This main corridor follows the line of an ancient trackway, spanning several present-day streets across the breadth of the city and out into the Norfolk countryside to the village of Dereham. The bit outside the city wall is the present-day Dereham Road.
Less gentrified than its cousins Earlham and Unthank, Dereham Road is distinctly rough around the edges, and home to numerous diaspora communities. The area is still full of student houses, but there's less danger of any artisanal vegan bakeries opening up along here. There is a brambly junkyard full of dessicated car parts, overlooked by 70s housing blocks; there are frayed wire fences and peeling billboards; there is a military surplus store, Romanian, Turkish and Polish grocers, a halal butcher's, betting shops, shisha bars, and a no-frills Bulgarian cafe. It's a road with a distinct identity, or rather many.
The Norwich photographer George Plunkett was born on Dereham Road in 1913. Plunkett's enormous oeuvre of street photography, taken between the 1930s and the 1990s, is a civic treasure, a record of the changing face of the city during a tumultuous century. Plunkett used the same Ensign Carbine Number 7 camera from the mid-30s until his death in 2006. By this time, his entire archive, carefully labelled by location, had been digitised, and it remains available for free on his website. His son Jonathan Plunkett is particularly generous in allowing his father's important work to feature on websites and in books by local historians. Many of the photos appear here courtesy of Jonathan.

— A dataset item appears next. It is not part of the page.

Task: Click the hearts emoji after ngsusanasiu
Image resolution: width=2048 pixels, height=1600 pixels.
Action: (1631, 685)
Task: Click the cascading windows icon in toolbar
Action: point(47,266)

One of Plunkett's photographs depicts a row of houses at the bottom of Dereham Road in 1937. The old-style terraces have been plastered with a sign: 'A MODERN SUPER CINEMA WILL SHORTLY BE ERECTED ON THIS SITE ...' You'd hope the terraces would be empty at this stage. A year later, a photograph from the same angle depicts the site, which has been demolished, concreted over and replaced with the Regal cinema, as part of a wave of art-deco-isation that gripped Norwich in the late 30s. The cinema closed in the early 60s and has variously been a bingo club, a certain Brexiteering pub chain and a Big Lebowski-themed bowling alley.
The crossroads with Heigham Road has a grim significance. For centuries, local law decreed that if someone killed themselves, thus forsaking their right to the Kingdom of Heaven, their body must be buried by a crossroads at midnight, apparently to confuse the ghost:
“…when the ghost of body issues forth from the grave and finds that there are four paths stretching in as many directions he will be puzzled to know which way to take and will stand debating until dawn compels him to return to the earth, but woe betide the unhappy being who happens to pass by when he is lingering there perplexed and confused.”
- Montague Summers, clergyman and occultist,
in his book The Vampire: His Kith and Kin (1928)
The local hangman would be tasked with driving a stake through the suicide's heart before the burial, to fix the unfortunate person's soul to the ground, and prevent them from rising up to meet God on Judgement Day (this is where the vampire-stake connection originates). Thus, Heigham Road was originally known as Hangman's Lane, and the surrounding plots of land either side of the Dereham Road junction were the Hangman's Lane Closes.
The last person to be buried at the crossroads, with or without the stake through his heart, was John Stimpson in 1794. Stimpson was a porter who had hanged himself at the Bull Inn on St Stephen's Street (which closed in 1948 and was demolished when the street was widened in the 60s), and the coroner ordered he be 'buried in the crossroads of St Benedict's Road', which was then the name for Dereham Road. The practice was formally outlawed in 1823 but it remained illegal to commit suicide, and if you did, your family would be excommunicated and your possessions seized. This only changed with the Suicide Act of 1961.
At night, under the glare of traffic-lights and high beams, the crossroads does not seem to be appreciably haunted. But there is a desolate feeling to it, especially when a passing car illuminates the peeling billboards or the graffiti-splattered street furniture.